Text section:

>>>>

# The Grand Finale at the GATE in Cleveland, Ohio



## bean's my hero (Oct 3, 2001)

OK Guys here it is, THE GRAND FINALE of the 2004/2005 indoor carpet season. The Gate wants to bring the indoor carpet season to an end with a bang! The race is going to take place on April 8th, 9th and 10th at the GATE in Cleveland, Ohio. It's going to be competitive, fun and exciting. What more can you ask for? Trophies, Yep theres going to be trophies. Check out THE GRAND FINALE race flyer for all the details! This is going to be the start of another great annual race! Come on out for this one. 

Thanks,
Jim


----------



## losidude44857 (Mar 19, 2002)

This should be a good race, but we need to get some entries, so come on out. This is going to be a fun race
-Buddy


----------



## bean's my hero (Oct 3, 2001)

Hey Guys,

Stay tuned for Hotel details. I will be posting details for where to stay very shortly. If anyone has any questions regarding the race please post them here or e-mail me at [email protected].

This race will be a blast come on out and close out the 2004/2005 carpet season right!

Jim


----------



## bean's my hero (Oct 3, 2001)

Just an FYI

Anyone who needs a place to stay for THE GRAND FINALE, the best deal is the Red Roof INN in Independence. It is about 15 minutes from the track but it is nice. Here is the info:


Red Roof Inn
6020 Quarry Lane
Independence, OH 44131
Inn Phone: (216) 447-0030
Inn Fax: (216) 447-0092

I checked the rates and the rooms with double beds were $55.00 a night.

Make your reservations soon, 

Thanks,
Jim


----------



## Medved (Sep 19, 2002)

*Wish I could make the race*

Dohh!

Going to miss this one! I'll be comming back from a Royal Caribbean Cruise that weekend. 

This sounds like it is going to be awsome! Have a great time.


----------



## 1fastguy1 (Apr 30, 2002)

ok I'll try it on this thread
are 36 and 3700's ok for the race???????
Mo


----------



## Goetz Chris D. (Jul 25, 2004)

Mo,

We are consulting our sponsors for their opinion. I am leaning toward excluding them from being used as they are still new enough that those who have them are still among the minority.

<<<<

Given task a:
According to the forum thread, what nightly rate did the poster find for rooms with double beds at the Red Roof Inn?
The forum thread above and the entries below come from unrelated sources.

Recorded data:

>>>>

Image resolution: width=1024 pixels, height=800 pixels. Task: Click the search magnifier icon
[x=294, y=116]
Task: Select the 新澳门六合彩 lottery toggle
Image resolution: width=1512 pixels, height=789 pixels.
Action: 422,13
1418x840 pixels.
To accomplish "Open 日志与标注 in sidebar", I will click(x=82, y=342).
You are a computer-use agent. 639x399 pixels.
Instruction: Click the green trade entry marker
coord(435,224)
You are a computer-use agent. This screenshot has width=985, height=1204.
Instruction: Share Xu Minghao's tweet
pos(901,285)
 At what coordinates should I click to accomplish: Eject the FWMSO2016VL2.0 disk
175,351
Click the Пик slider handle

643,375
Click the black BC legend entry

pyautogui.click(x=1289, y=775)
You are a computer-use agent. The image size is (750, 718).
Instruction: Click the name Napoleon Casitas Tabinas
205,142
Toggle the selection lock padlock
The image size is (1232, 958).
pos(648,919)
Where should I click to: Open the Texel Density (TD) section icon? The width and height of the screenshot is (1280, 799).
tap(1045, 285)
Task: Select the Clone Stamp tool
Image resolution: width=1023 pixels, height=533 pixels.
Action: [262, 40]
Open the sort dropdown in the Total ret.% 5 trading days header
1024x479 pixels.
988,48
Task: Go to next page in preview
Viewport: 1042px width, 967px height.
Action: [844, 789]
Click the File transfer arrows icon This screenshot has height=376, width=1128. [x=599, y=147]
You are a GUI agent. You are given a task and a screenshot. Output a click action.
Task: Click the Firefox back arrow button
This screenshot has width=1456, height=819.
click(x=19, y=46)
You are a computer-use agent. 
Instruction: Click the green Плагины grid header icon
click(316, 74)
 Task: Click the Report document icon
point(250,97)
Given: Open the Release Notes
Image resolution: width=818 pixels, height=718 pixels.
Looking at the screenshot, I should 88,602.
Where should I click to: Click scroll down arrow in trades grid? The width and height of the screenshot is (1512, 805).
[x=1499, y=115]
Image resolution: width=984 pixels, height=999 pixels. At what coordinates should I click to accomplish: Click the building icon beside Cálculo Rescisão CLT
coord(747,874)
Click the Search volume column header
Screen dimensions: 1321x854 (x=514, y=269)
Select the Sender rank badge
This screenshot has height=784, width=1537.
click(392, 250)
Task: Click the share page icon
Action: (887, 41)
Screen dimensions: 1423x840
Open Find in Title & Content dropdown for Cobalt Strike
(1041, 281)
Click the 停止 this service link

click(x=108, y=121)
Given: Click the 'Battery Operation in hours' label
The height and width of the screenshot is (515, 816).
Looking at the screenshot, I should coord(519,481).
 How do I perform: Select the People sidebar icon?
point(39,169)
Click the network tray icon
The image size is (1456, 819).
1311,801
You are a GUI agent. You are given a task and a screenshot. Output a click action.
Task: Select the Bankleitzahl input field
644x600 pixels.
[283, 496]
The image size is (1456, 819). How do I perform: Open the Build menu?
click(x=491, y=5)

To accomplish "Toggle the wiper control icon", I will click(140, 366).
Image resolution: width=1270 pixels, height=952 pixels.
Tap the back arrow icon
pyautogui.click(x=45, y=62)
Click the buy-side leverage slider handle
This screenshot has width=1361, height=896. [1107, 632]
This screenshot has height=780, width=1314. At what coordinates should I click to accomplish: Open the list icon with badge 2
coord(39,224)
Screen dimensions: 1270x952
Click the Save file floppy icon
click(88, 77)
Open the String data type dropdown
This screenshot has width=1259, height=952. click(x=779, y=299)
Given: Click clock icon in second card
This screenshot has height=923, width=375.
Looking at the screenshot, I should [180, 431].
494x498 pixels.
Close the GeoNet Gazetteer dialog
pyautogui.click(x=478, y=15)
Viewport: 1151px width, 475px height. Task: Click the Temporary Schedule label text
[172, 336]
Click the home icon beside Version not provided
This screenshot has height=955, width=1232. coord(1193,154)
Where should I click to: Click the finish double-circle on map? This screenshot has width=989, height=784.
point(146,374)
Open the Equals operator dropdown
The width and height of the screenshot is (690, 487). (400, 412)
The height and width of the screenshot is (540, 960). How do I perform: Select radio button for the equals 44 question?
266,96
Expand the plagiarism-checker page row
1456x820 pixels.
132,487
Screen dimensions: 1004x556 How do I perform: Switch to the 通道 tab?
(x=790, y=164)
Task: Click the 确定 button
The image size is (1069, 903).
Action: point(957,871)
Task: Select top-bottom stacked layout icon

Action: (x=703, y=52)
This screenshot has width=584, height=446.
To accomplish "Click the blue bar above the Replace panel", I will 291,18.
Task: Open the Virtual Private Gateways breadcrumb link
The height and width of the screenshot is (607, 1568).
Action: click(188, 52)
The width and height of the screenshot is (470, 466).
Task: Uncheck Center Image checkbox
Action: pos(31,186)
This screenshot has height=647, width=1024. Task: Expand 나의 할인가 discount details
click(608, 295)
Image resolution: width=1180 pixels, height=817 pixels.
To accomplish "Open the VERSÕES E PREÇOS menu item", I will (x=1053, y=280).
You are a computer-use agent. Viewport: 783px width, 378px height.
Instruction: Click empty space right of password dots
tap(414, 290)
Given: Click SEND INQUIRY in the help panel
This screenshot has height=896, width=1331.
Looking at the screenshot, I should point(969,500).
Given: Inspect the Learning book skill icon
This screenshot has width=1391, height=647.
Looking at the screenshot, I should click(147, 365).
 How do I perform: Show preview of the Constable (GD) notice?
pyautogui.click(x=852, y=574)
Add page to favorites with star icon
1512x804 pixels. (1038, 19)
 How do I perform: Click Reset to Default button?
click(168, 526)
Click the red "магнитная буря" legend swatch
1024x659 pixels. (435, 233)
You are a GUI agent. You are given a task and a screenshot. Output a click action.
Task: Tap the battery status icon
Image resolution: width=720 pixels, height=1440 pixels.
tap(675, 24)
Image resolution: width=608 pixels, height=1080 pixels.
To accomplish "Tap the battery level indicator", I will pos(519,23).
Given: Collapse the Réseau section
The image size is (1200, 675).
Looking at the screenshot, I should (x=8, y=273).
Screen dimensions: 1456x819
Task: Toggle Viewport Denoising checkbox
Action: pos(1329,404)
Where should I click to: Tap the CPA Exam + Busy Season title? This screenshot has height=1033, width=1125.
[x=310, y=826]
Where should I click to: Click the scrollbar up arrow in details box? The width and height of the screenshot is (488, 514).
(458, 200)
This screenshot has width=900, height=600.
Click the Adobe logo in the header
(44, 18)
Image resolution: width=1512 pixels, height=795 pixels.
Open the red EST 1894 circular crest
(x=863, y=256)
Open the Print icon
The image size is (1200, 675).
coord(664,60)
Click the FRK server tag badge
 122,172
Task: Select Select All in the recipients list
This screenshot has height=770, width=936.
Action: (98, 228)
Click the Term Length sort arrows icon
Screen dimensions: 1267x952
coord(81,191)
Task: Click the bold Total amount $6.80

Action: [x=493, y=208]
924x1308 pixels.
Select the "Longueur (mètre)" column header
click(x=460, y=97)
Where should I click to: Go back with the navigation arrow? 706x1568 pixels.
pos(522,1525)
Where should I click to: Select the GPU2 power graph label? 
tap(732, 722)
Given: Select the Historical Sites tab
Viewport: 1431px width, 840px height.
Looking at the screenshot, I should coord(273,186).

<<<<

Given task b:
Reproduce the entries, starting with their first line and going on through the line that contains "pyautogui.click(x=1289, y=775)", with both of those lines included.

Output a:
$55.00 a night.

Output b:
Image resolution: width=1024 pixels, height=800 pixels. Task: Click the search magnifier icon
[x=294, y=116]
Task: Select the 新澳门六合彩 lottery toggle
Image resolution: width=1512 pixels, height=789 pixels.
Action: 422,13
1418x840 pixels.
To accomplish "Open 日志与标注 in sidebar", I will click(x=82, y=342).
You are a computer-use agent. 639x399 pixels.
Instruction: Click the green trade entry marker
coord(435,224)
You are a computer-use agent. This screenshot has width=985, height=1204.
Instruction: Share Xu Minghao's tweet
pos(901,285)
 At what coordinates should I click to accomplish: Eject the FWMSO2016VL2.0 disk
175,351
Click the Пик slider handle

643,375
Click the black BC legend entry

pyautogui.click(x=1289, y=775)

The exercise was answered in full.